Exercise. Locate every line in the records below that holds the word "will" and return each one.
(Records for the exercise Opens)
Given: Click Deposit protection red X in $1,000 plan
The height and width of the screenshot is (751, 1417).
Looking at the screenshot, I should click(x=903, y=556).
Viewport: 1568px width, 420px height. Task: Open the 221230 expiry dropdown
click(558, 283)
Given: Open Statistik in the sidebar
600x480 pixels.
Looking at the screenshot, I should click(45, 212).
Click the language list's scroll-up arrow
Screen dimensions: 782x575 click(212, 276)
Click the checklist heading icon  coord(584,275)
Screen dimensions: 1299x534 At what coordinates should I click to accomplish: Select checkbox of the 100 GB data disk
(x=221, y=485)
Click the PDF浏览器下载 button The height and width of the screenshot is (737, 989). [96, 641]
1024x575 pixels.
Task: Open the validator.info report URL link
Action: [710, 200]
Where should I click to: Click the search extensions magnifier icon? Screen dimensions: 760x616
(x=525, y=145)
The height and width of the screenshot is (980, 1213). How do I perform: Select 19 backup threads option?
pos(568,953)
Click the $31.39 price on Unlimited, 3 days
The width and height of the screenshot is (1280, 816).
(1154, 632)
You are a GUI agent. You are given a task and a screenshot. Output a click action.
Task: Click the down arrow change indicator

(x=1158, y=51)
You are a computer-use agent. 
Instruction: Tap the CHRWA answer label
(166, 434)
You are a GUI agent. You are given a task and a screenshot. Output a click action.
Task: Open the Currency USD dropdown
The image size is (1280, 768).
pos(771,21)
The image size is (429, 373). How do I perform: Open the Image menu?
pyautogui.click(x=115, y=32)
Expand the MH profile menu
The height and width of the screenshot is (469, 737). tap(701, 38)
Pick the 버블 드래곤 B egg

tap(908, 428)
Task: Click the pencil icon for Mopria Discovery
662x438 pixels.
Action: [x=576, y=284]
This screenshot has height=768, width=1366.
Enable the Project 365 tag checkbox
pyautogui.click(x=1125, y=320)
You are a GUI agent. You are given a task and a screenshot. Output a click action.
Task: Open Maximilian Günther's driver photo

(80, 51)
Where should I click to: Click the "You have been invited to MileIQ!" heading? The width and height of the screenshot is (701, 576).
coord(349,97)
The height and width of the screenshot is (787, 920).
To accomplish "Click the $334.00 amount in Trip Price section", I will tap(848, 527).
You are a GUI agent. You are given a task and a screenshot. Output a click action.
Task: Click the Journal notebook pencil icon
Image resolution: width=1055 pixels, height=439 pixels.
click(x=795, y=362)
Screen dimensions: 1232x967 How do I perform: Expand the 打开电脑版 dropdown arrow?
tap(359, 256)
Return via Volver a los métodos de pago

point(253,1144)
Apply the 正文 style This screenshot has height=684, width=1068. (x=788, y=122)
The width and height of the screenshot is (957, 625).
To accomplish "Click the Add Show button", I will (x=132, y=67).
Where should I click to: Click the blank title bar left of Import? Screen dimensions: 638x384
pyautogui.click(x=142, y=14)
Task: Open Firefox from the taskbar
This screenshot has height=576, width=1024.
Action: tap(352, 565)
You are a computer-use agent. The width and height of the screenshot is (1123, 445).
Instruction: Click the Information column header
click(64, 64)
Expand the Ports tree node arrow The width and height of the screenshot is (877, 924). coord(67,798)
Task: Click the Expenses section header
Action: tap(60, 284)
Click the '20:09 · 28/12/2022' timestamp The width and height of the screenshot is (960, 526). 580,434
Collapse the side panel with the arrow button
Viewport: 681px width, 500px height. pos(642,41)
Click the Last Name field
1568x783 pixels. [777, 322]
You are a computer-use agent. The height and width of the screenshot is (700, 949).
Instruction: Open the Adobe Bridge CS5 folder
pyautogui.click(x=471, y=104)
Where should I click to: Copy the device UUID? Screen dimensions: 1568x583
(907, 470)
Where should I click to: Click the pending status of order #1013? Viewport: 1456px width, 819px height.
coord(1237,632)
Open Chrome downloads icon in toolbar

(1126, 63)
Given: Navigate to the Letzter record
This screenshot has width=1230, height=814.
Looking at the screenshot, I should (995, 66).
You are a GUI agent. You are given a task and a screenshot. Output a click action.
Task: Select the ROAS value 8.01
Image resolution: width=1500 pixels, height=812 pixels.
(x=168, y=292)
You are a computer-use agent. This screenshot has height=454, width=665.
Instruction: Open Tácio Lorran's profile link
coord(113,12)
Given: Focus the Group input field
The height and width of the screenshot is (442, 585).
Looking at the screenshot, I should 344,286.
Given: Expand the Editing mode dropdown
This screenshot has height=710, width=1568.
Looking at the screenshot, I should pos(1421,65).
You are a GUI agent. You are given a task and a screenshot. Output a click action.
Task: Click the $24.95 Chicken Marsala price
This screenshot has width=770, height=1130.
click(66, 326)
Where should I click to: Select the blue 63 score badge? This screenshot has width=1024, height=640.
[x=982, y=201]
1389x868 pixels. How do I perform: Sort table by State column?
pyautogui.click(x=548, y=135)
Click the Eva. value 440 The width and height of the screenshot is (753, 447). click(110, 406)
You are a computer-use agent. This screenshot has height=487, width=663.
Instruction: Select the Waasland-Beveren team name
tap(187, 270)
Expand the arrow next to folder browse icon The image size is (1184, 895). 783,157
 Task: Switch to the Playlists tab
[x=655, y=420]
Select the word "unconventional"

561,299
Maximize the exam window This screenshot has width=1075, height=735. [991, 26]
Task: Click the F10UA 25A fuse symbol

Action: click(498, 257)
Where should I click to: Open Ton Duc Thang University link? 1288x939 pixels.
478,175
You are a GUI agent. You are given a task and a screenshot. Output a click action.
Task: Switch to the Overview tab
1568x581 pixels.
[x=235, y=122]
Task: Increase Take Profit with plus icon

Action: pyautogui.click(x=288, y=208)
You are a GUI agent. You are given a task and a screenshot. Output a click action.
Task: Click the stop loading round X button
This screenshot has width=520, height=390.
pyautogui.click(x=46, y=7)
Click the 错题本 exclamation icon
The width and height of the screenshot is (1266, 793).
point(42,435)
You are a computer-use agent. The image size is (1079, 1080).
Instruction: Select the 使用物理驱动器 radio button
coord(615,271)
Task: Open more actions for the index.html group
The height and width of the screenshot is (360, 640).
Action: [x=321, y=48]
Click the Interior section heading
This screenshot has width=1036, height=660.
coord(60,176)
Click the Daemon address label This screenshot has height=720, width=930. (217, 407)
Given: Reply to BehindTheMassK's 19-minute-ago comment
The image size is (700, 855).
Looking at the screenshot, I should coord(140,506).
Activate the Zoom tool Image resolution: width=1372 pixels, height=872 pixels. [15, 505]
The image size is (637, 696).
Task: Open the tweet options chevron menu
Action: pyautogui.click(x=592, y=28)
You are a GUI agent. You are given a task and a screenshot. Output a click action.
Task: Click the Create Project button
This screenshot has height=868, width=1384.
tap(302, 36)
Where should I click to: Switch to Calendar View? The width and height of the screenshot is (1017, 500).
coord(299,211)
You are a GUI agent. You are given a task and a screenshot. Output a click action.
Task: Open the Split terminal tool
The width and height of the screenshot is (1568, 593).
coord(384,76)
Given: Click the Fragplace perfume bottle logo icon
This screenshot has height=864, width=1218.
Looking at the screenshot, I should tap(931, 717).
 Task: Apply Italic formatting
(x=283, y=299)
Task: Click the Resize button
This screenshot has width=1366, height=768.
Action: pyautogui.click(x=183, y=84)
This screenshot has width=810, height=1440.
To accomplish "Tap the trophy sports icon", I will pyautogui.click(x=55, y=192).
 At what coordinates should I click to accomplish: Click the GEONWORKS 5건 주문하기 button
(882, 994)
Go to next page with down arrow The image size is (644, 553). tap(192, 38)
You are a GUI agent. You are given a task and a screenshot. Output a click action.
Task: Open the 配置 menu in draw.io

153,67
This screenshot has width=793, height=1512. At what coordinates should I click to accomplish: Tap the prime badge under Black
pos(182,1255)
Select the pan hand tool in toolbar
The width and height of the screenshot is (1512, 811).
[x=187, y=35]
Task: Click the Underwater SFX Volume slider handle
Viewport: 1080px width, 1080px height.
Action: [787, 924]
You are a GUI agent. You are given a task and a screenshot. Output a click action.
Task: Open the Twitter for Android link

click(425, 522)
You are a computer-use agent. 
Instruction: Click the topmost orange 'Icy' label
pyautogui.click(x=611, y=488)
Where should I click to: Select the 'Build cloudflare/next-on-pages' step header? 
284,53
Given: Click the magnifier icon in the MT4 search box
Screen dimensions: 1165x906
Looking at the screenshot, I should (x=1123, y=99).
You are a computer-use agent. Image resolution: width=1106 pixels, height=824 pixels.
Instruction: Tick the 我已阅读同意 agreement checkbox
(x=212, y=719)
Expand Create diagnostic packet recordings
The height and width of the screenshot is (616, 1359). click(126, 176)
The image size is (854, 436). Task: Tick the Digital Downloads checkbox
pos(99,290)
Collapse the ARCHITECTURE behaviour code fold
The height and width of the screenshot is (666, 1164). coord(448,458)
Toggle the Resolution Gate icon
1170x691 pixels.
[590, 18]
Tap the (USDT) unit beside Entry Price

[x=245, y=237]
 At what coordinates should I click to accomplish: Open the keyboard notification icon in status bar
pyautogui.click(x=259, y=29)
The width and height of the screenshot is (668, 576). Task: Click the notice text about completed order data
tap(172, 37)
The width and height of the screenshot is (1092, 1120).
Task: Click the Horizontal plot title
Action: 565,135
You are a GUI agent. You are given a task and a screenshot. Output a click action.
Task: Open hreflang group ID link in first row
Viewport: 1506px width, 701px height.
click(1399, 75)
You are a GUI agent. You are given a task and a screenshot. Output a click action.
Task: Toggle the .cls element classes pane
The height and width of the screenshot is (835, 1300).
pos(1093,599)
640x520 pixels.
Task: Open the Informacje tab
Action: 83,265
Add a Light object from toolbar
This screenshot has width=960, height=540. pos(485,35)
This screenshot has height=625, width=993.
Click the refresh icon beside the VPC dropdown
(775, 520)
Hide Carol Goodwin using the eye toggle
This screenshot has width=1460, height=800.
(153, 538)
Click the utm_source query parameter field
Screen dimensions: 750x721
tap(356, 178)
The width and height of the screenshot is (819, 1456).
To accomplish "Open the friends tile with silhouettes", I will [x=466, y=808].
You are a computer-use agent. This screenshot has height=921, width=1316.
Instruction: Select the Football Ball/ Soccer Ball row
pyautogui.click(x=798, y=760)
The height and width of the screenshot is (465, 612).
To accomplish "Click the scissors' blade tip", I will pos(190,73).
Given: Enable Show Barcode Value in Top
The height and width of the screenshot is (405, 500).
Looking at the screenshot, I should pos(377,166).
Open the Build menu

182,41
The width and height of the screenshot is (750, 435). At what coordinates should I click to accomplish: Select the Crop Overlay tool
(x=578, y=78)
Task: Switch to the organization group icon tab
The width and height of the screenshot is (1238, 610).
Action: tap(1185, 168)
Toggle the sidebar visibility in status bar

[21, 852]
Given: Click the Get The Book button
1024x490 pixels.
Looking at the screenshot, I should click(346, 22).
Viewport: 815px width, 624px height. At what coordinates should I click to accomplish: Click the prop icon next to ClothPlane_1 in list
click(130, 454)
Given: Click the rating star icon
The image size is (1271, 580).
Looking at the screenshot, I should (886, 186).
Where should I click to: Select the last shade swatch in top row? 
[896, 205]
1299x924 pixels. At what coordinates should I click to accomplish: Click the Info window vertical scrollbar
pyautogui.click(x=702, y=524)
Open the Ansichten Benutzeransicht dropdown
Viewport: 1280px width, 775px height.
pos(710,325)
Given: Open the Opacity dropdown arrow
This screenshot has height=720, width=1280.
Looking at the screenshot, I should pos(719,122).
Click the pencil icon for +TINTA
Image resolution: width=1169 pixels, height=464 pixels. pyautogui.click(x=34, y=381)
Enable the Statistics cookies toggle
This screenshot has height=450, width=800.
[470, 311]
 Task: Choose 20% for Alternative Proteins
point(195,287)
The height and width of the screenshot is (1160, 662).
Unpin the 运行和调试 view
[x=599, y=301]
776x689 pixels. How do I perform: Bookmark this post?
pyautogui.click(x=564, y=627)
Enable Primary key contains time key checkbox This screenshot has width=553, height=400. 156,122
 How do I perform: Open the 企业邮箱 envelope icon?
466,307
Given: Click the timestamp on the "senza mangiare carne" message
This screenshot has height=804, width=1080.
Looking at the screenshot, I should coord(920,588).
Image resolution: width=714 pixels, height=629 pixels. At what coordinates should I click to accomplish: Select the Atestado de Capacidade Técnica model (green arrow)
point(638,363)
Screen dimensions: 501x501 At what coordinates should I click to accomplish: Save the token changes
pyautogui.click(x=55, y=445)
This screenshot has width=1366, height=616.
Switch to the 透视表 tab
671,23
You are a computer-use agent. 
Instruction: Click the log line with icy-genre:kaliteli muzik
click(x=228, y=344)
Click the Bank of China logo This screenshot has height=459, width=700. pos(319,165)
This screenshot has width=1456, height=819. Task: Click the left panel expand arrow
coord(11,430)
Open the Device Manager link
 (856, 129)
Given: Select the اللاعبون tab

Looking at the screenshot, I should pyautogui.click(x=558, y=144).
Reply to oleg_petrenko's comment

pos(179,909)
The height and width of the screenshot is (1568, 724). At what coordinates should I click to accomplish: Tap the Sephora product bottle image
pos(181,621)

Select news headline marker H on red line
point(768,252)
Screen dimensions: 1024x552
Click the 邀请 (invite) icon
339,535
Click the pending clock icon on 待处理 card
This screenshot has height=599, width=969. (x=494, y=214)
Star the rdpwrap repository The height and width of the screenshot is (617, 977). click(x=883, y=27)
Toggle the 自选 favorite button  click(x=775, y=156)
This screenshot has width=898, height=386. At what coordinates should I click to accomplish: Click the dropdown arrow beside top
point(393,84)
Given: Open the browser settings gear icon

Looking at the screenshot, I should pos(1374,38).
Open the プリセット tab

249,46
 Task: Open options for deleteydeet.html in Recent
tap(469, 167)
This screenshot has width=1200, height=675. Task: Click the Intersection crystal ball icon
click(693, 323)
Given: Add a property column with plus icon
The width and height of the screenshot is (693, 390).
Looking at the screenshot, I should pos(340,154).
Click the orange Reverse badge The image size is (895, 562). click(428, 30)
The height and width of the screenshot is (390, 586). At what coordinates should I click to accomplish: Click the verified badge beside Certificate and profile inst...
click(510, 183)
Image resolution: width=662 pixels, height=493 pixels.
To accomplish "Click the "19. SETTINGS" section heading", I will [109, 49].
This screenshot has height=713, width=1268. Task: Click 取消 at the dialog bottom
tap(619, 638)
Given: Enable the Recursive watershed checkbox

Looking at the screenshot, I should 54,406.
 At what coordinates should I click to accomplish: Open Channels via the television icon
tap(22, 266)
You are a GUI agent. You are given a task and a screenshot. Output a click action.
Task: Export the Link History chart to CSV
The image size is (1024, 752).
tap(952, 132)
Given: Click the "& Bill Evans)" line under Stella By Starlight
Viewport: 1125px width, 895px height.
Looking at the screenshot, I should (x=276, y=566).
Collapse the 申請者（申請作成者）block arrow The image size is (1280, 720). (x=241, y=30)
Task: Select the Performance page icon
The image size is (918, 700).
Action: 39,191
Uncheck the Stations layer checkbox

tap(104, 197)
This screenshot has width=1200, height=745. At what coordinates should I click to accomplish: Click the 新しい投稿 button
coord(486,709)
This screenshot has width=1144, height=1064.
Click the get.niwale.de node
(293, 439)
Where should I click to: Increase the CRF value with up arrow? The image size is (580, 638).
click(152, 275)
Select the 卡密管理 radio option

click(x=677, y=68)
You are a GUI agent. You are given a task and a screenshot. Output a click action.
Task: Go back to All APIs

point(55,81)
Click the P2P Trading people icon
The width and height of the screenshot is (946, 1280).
(Records for the exercise Closes)
Answer space.
To accomplish "Click the $334.00 amount in Trip Price section", I will tap(848, 527).
To accomplish "Click the Add Show button", I will (x=132, y=67).
To accomplish "Tap the trophy sports icon", I will pyautogui.click(x=55, y=192).
To accomplish "Open the friends tile with silhouettes", I will [x=466, y=808].
To accomplish "Click the scissors' blade tip", I will pos(190,73).
To accomplish "Click the "19. SETTINGS" section heading", I will [109, 49].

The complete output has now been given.